Now, that my account got finally unblocked, I’d be happy to correct the inaccuracies here.

First, my prediction (not “supposition”) is motivated by the contents of the overwhelming majority of self-help pages returned by a simple Google search on the topic. I included a sample link in my first post above. And,while I did repeat my prediction a few times, I always decorated with “predictably”, i.e. did not present it “as a fact”.

Second, I’m not at all “content to risk mucking up your system python”; BUT, I do have a few simple rules of hygiene that completely eliminate that risk, which makes me a collateral victim of this PEP. That’s also what “gets under my skin”, as @fungi so aptly put it. BUT, I can see the value in stopping people without such self-imposed rules from shooting themselves in the foot; especially from the perspective of increased support burden. I just wish that this had been done without forcing the same remedy down the throat of those who don’t actually need it… (see more on that in my next post below)

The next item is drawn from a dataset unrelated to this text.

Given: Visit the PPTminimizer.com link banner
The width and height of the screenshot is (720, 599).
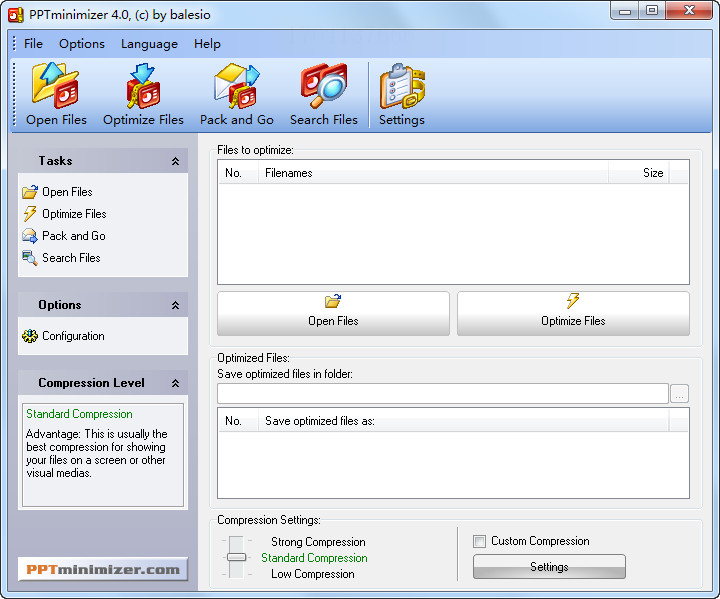Looking at the screenshot, I should (x=103, y=570).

I can also sympathize with the idea that a big scary flag is likely to make some people think twice before they copy and paste the solution from StackOverflow or some other trendy page. I’d still predict a good 50% rate (or higher) of people who will simply turn off the intended protection, but I obviously cannot know, and on that point you are exactly correct. Time will tell how effectively this PEP works its magic.